15. "One night, I was reading a story to our 3-year-old, and he started laughing. He was looking over my shoulder, so I asked him what he was laughing at, and he answered, 'The little girl by the door is being silly!' I looked back, terrified of what I might see, and as I did, he stated, 'Oh! She ran away!' Needless to say, I called my husband at work and told him I would not be sleeping a minute that night!"
16. "My eldest daughter had an imaginary friend when she was 4 years old. His name was Jack, and he lived under our back porch. She said he liked to shove sticks down people's throats. I discouraged playtime with Jack."
17. "My 5-year-old daughter was sick one night, so she slept with me whilst her dad slept downstairs. She couldn't fall asleep and was talking the nonsense that only a 5-year-old can talk. She abruptly stopped, snapped her head to look the opposite direction, and said, in a very stern voice, 'No, I can't play ball right now. I'm busy.' Then, she turned to me and said, 'What? It's just my spirits,' before continuing her prior babbling like nothing had happened."
"Needless to say, I did not sleep a wink that night, especially because we have never used the term 'spirits' around her! My husband was grateful he got the sofa shift after I relayed this tale to him the next morning."

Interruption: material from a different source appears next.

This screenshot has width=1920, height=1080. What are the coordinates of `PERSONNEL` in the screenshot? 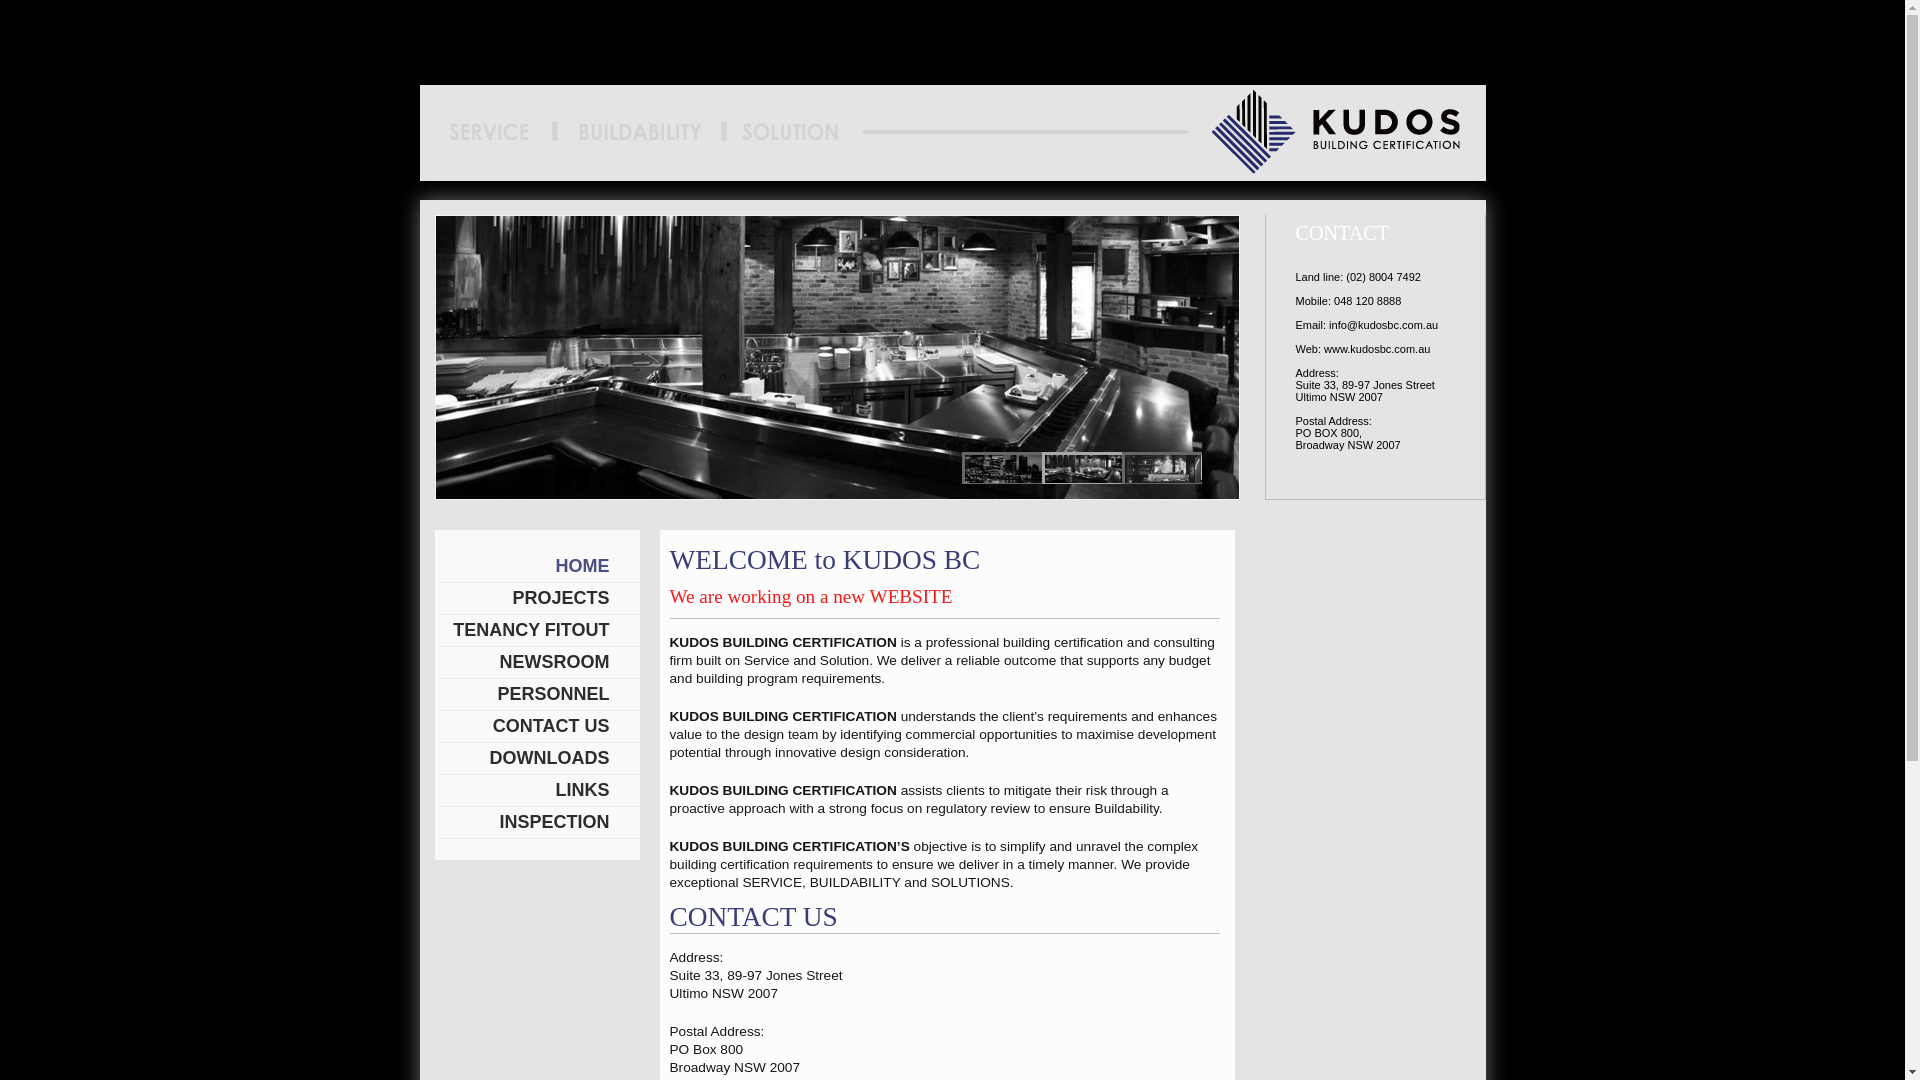 It's located at (540, 695).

18. And finally, "Let's start with some backstory here. One of my uncles (let's call him Steve) lost a childhood friend when he was about 7 years old. Steve and his friend (let’s call him Jack) were having a playdate one afternoon and got a bit dirty in some mud. So, Steve’s mother gave Jack a pair of Steve’s shoes to borrow. When Jack’s father came to pick him up after the playdate, he forgot to put his shoes back on, so he accidentally got into the car still wearing Steve's boots. Tragically, the father and Jack got into a terrible car crash on the way home, which killed 7-year-old Jack. The family had him buried in the shoes he had borrowed from Steve. "

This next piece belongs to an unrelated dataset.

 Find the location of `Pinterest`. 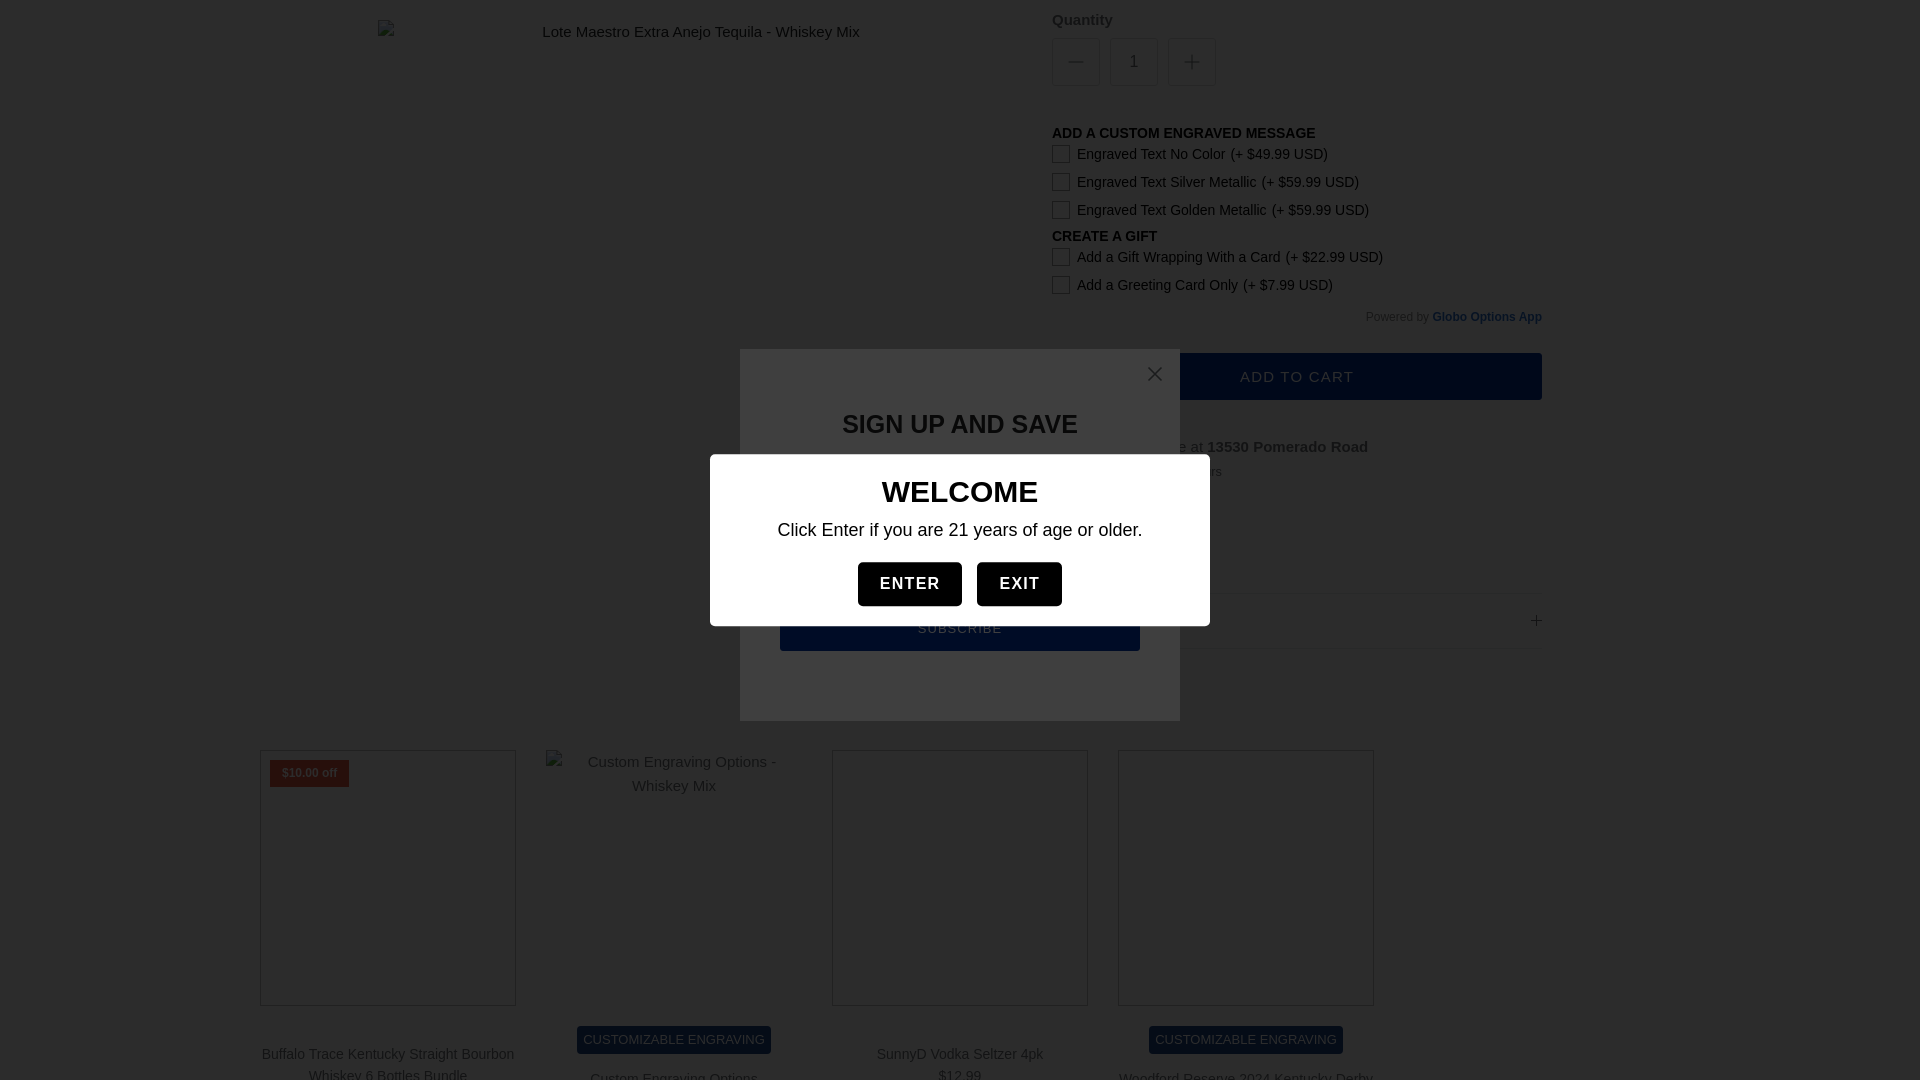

"Fast-forward 30 years. It's 2010, and we were at a family gathering. My 6-year-old cousin Sara was alone, playing with toys in a quieter room of the house. My uncle Steve went up to her and asked her what she was playing. Sara responded, saying that she was playing with a friend. Holding back a smile, Steve asked who her imaginary friend was. She explained that she was playing with his friend Jack, adding, 'He's sorry he forgot to give your shoes back.' My uncle’s jaw nearly dropped. He had not talked about Jack in years, let alone told that story to a 6-year-old. No one had brought up Jack that day, nor at any family gathering recently. Every time I remember this incident, I get chills."